Castro Urdiales was the first stop we had outside of the Basque Country and in the region and province of Cantabria. I was particularly excited about this, because Cantabria was one of the six regions of Spain I had not been to at that point (That list is now down to three, Navarra-with Pamplona, the university I was originally supposed to study abroad at, and the two island chains: the Canary and Balaeric Islands.). The boarder between the regions was marked by a tunnel that resembles the old mine shafts, with many signs warning us about the danger of the tunnel, particularly with explosives. I went through the tunnel and took the picture above once reaching the other side.
Once on the other side, I started to descend the other side of the hill and into the town, where I had to ask for directions to find the albergue. I knew that the place did not have many beds left because my friends ahead of me sent me a text urging me on. I arrived and was told by the hospitalero that I was lucky as there were only two beds left, and I was able to sleep in a room with most of the crew I had known, and a girl named Michelle who joined us for the next week of the Camino.
The hospitalero was a very nice, person, but he seemed particularly nice to me and Tabitha, insisting that I had been there before and we had known each other, although I had never been to the town before.

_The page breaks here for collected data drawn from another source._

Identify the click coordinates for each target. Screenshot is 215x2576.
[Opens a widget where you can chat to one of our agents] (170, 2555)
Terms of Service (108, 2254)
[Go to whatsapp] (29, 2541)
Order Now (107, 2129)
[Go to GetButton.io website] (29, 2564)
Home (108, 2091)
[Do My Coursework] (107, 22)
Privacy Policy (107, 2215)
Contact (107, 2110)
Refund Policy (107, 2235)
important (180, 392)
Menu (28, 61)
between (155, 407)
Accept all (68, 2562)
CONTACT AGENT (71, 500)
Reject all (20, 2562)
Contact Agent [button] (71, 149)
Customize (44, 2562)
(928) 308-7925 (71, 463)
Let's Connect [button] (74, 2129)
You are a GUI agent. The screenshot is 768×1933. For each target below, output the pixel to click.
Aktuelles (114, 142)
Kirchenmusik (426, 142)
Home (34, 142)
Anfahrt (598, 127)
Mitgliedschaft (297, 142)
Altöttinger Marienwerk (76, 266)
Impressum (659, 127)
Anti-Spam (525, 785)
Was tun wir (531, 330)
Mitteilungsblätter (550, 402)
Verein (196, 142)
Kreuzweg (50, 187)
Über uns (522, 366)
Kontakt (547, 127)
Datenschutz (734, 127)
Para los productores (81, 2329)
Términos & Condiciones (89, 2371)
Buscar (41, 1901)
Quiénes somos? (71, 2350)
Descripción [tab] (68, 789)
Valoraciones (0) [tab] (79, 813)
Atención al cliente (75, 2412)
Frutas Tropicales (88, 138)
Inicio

When I told him that a friend was coming behind me, he held a bed for Becky for a while (despite this being against the unwritten Camino rules) and when the beds filled up, he pulled out mattresses for people to sleep in, including a couple that divided and each slept in opposite halves of the bathrooms, tents for people outside and my favourite, our friend Manolo sleeping on a mattress on top of the dining room table!
Once I had been reunited with my friends we went in search of pharmacies, food for the next day and dinner. Barbara caught up with me and told me that Becky had not recovered from her massive blisters and had elected to stay in Pobeña rather than adding a few extra hours to catch up to me. As it was Día de San Fermín (7th of July) we saw videos from that days Running of the Bulls and bull fights in Pamplona, but many of us non-spaniards were not able to watch during the bloody bullfights.